Many companies are moving to phase out cramped
gestation crates for breeding sows.
Nelson even howled, “The use of gestation crates is really a better way to care for hogs than to care in other methods.” So much for the industry’s respect for science, which is clear that gestation crate confinement is a terrible way to treat these animals. Renowned animal scientist Dr. Temple Grandin puts it bluntly when she says of gestation crates, “Confining an animal for most of its life in a box in which it is not able to turn around does not provide a decent life.”
The National Pork Producers Council (NPPC) is so out of synch with trends in agriculture that it not only defends immobilizing pigs in tiny cages for essentially their whole lives, but it’s actively lobbying to kill federal legislation to improve the treatment of egg-laying hens, despite the fact that the bill is backed by the egg industry’s leadership and would have no impact on the pork industry.
It’s partly for that reason that The Humane Society of the United States yesterday filed a lawsuit along with an independent pig farmer and on behalf of HSUS pig farmer members in federal district court, charging that the National Pork Board struck an unlawful backroom deal with the NPPC for the purchase of the iconic “Pork: The Other White Meat” slogan. This “ham scam” of a deal allows $60 million in pork producers’ money collected for marketing purposes to be diverted into industry lobbying efforts aimed at harming animal welfare and small farmers.
While we can’t force NPPC to care about animals or family farmers, through this lawsuit we can work to stop money from being unlawfully funneled straight to its lobbyists who work to kill essentially any legislation aimed at preventing cruelty to animals.

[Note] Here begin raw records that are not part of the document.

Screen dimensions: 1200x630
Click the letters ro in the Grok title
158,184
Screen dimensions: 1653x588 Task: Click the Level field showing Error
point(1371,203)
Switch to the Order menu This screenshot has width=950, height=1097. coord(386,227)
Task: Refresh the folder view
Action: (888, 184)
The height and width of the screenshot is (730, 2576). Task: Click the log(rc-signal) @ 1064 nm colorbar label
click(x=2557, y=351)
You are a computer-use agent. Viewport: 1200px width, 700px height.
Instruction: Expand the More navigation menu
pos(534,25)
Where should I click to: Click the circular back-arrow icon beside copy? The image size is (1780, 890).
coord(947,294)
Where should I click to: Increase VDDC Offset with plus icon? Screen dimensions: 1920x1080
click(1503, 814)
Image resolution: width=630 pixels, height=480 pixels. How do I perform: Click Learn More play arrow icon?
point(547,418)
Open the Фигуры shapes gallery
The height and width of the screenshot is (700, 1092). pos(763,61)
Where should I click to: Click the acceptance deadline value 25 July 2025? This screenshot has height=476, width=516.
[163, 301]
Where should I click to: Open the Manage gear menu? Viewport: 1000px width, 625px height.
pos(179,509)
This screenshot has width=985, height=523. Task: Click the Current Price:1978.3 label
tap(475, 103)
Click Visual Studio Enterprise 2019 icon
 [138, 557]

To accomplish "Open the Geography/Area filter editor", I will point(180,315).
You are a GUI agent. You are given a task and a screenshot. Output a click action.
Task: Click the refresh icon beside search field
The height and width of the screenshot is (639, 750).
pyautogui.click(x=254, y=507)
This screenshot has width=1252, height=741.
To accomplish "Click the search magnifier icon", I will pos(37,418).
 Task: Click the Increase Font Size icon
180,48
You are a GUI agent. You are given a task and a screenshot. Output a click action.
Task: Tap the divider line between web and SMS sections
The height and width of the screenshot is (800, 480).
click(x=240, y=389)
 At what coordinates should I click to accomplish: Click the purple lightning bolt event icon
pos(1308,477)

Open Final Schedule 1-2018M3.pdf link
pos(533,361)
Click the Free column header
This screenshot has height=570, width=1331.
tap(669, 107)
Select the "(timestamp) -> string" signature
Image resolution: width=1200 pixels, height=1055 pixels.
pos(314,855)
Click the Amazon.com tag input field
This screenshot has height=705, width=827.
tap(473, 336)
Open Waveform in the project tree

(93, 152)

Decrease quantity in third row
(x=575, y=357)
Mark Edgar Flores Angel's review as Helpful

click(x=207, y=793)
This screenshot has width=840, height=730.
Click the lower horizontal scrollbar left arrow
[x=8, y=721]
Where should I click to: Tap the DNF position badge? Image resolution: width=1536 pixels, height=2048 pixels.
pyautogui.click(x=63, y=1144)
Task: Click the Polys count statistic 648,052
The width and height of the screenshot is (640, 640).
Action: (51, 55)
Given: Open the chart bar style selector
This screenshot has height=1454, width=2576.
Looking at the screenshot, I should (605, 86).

I’m heartened that some industry insiders are starting to get the message about wayward practices in the pork sector. Meat & Poultry magazine ran a major feature on The HSUS’s campaign to end the use of gestation crates this month. Its editors certainly see where the future is headed far more clearly than the NPPC and Nebraska Farm Bureau are able to do. Rather than trying to excuse the abuse inherent in gestation crate systems, the magazine’s editors declared to a seemingly reluctant industry: “This is no longer a debate about the viability of gestation crates in hog production, but rather a discussion about how producers will respond to meet expectations.”